Though this year will be only the second year Beantown takes part in celebrating the occasion, FNO Boston is expected to be a stunning success. It was planned and produced by city locals and fashion experts Michelle McCormack and Rich Villani for the past two years. Boston is by no means as large or as busy as New York, but it is most certainly vibrant and diverse, and McCormack stated in an interview last year that it “is way cooler than it was … in the 1990s … That’s why [she] think[s] Boston is ready for this.”
As a matter of fact, the city seems to be more than ready for FNO. Every day, an increasing number of stores are joining in support of the cause. All along Newbury Street, signs are plastered on the display windows. Like last year, the whole road will be blocked off to cars, making it a perfect, colorful venue to host this late-night shopping block party. Moreover, to enhance and cultivate the party scene, several performance stages will be erected on many of the street corners. Clearly, there seems to be no limit to what McCormack and Villani can do. The event is backed and endorsed, furthermore, by Mayor Thomas M. Menino, so who knows—the Pru might even be lit up with hot pink lights again.
The program will definitely be more dazzling and grand than it was last year.
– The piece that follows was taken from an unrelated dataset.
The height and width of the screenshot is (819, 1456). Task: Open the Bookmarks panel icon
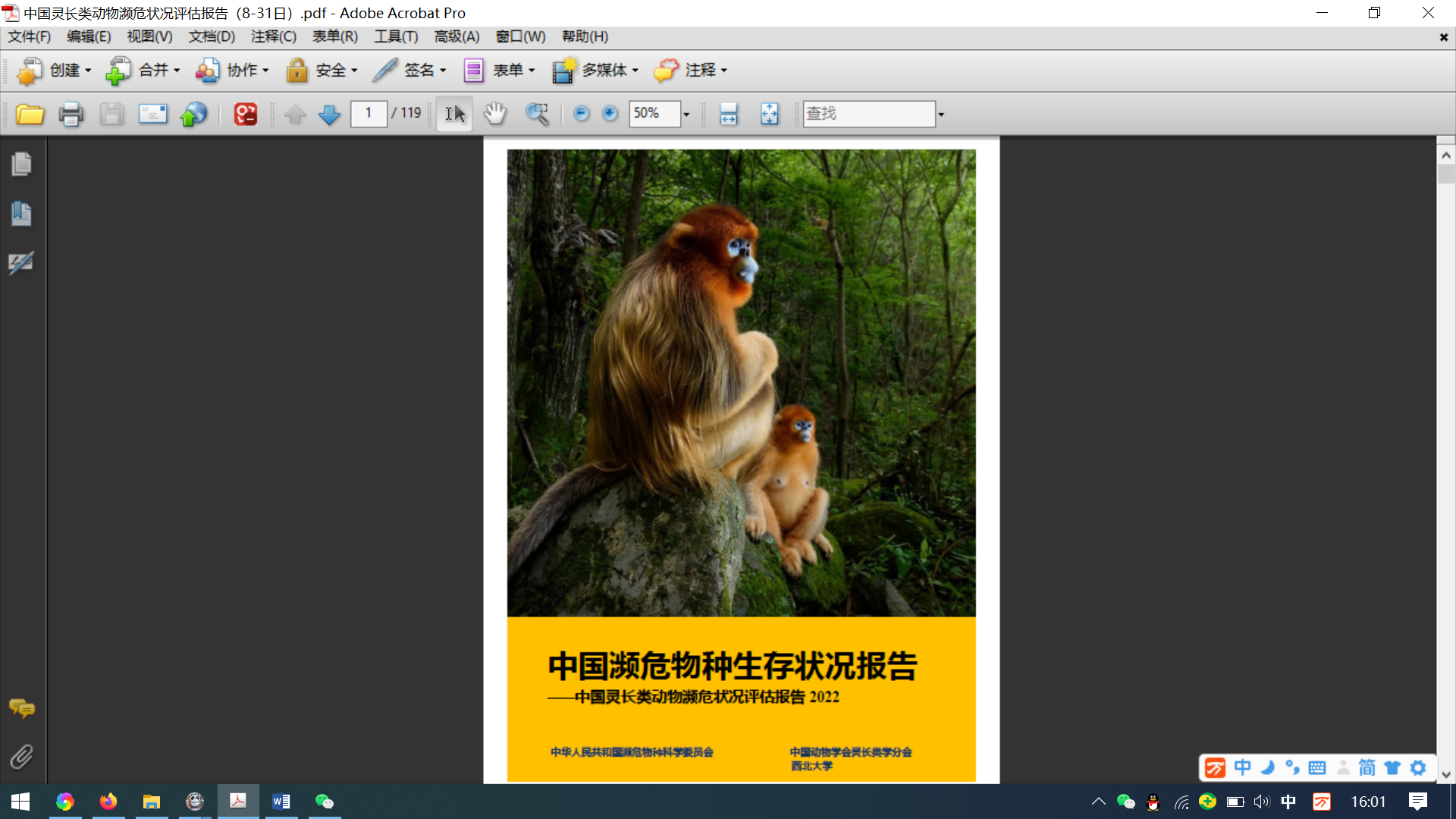coord(21,214)
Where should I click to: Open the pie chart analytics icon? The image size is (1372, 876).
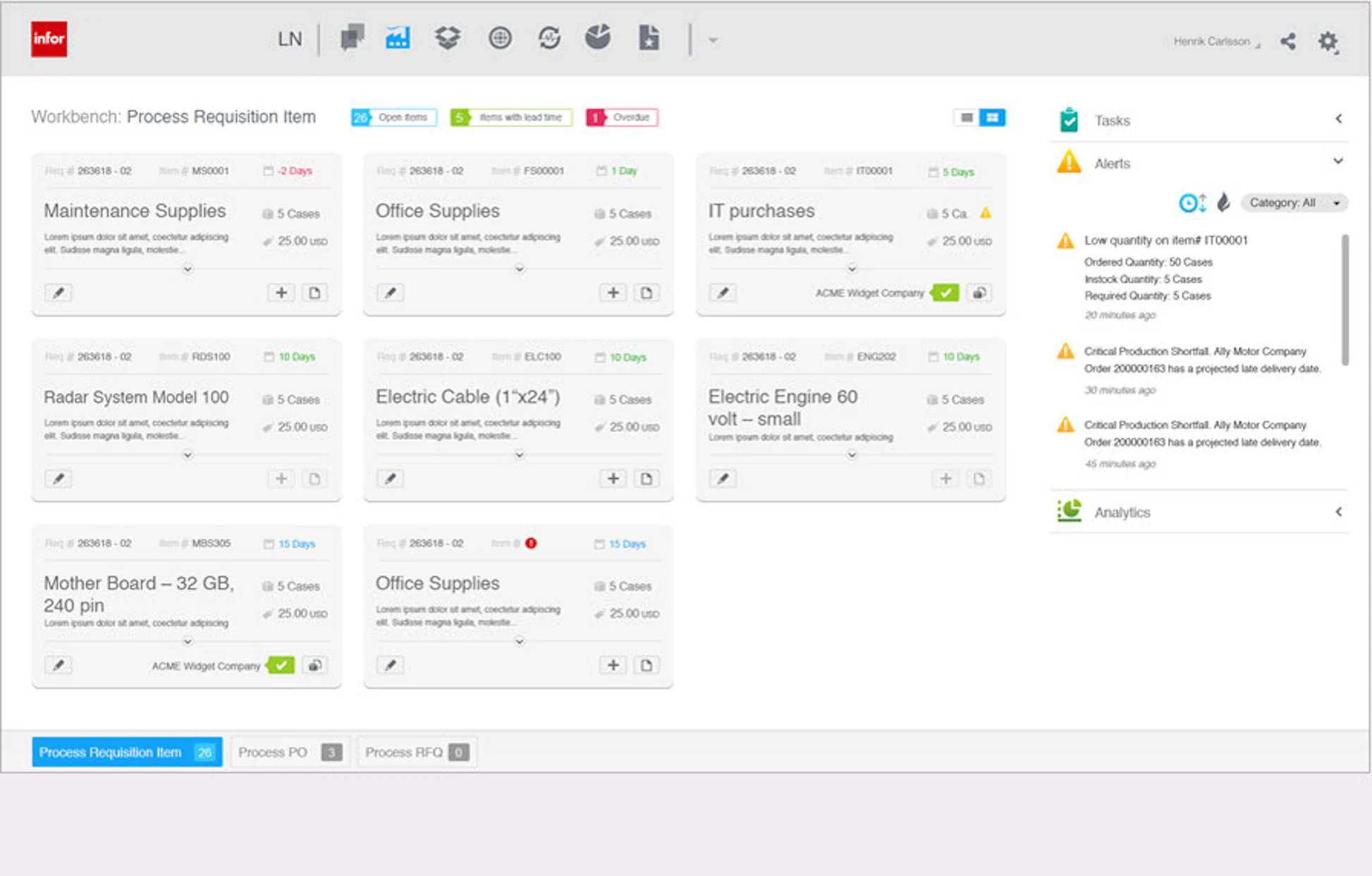tap(598, 39)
With plans to extend to retail venues beyond Back Bay, such as Downtown Crossing, Faneuil Hall, and the South End, FNO visitors will be able, as Menino put it, “to take advantage of all that Boston has to offer.” Further, Menino’s promised “cultural” and “artistic” attractions will inevitably add to the allure of this year’s FNO. With that in mind, guests should be sure to visit Villani’s “Before I die … wall” on the Rose Kennedy Greenway, either before or after their shopping sprees.
Countries worldwide are brought together culturally through fashion, and they’re bound together financially through the global economy. Whether visitors stroll down Newbury or meander around Copley for tonight’s event, they’ll be playing a crucial role in supporting a universal enterprise.